The miner, which operates Egypt’s sole commercial gold mine, revamped its board and added a new chief executive eight months ago after a failed takeover by Endeavour Mining.
Under the new plan the Sukari mine will spend $595 million to increase its waste stripping to put Centamin in a position to produce between 450,000-500,000 ounces at an all-in sustaining cost of between $800-$900 per ounce from 2024 onwards.
The new production target fell slightly below market expectations for 500,000 ounces but costs were better than expected, analysts said.
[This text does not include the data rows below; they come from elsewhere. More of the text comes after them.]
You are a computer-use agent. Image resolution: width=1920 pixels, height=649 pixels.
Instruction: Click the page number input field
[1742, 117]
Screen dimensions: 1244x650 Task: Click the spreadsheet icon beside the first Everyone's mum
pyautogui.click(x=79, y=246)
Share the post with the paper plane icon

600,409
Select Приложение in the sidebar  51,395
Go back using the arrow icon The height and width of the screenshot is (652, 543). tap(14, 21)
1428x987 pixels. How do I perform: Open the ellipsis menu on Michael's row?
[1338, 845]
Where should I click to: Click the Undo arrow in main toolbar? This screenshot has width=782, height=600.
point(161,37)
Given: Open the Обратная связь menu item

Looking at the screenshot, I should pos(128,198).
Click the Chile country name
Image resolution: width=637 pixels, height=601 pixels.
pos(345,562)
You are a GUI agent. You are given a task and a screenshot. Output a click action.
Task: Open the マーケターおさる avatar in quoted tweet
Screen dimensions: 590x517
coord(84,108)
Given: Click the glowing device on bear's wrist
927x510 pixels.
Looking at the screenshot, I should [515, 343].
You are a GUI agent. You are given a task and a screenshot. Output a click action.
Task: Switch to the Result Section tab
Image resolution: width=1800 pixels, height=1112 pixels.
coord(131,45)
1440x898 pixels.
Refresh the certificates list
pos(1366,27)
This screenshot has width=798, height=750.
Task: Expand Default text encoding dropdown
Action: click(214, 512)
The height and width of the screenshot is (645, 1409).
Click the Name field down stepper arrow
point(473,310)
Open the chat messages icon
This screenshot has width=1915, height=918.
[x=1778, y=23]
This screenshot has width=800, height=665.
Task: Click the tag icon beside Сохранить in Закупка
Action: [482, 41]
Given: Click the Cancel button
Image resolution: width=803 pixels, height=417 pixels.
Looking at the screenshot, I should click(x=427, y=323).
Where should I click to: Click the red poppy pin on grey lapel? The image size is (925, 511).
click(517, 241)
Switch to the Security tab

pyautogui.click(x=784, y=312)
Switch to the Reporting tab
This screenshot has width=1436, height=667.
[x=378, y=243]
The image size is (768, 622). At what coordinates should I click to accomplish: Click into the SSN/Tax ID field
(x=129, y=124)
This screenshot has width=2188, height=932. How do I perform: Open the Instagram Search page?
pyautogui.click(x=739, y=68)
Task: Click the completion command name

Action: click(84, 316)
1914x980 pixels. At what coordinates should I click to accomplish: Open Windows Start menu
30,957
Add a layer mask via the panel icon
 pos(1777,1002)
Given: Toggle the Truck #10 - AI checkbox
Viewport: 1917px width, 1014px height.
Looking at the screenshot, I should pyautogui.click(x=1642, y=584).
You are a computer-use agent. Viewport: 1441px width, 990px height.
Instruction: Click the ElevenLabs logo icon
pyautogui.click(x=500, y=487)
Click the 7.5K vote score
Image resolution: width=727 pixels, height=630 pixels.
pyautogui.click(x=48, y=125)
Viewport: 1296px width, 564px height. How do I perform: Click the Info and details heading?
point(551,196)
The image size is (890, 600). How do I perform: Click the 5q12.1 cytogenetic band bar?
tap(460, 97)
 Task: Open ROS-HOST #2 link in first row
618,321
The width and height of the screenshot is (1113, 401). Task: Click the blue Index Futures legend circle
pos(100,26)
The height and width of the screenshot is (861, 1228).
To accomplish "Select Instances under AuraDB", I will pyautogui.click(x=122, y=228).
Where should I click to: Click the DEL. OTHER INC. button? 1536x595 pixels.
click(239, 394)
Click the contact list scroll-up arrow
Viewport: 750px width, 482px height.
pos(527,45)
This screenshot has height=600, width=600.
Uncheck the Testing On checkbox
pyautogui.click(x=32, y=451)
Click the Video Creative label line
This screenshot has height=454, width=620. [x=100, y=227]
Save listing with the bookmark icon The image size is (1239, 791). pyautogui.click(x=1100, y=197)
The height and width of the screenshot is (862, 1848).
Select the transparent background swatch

Waste stripping - which will be done by drilling company Capital Ltd at Sukari - is an extraction process that helps miners access higher grade ore.
“The three year guidance is characterised as an investment phase, we are looking to reset the asset from a production basis,” Centamin chief executive Martin Horgan told reporters on a call.
He said the company had “changed its philosophy” from a “dogmatic” focus on the 500,000-ounce target to a focus on cash flow.
“What we are looking for now is margin and cash flow generation... because that is what funds growth and that’s what pays for the dividend rather than those headline ounces,” said Horgan.
Centamin said its cash flow will fund $104 million in dividends this year and a minimum of $105 million next year.
“A value-over-volume reassess-and-reset program is always a good thing, especially when a company consistently cannot meet the volume targets,” said Investec analyst Hunter Hillcoat.
Shares in Centamin, which are down over 6% so far this year, edged down 0.7% by 1210 GMT, making it the biggest loser in an index of its London peers.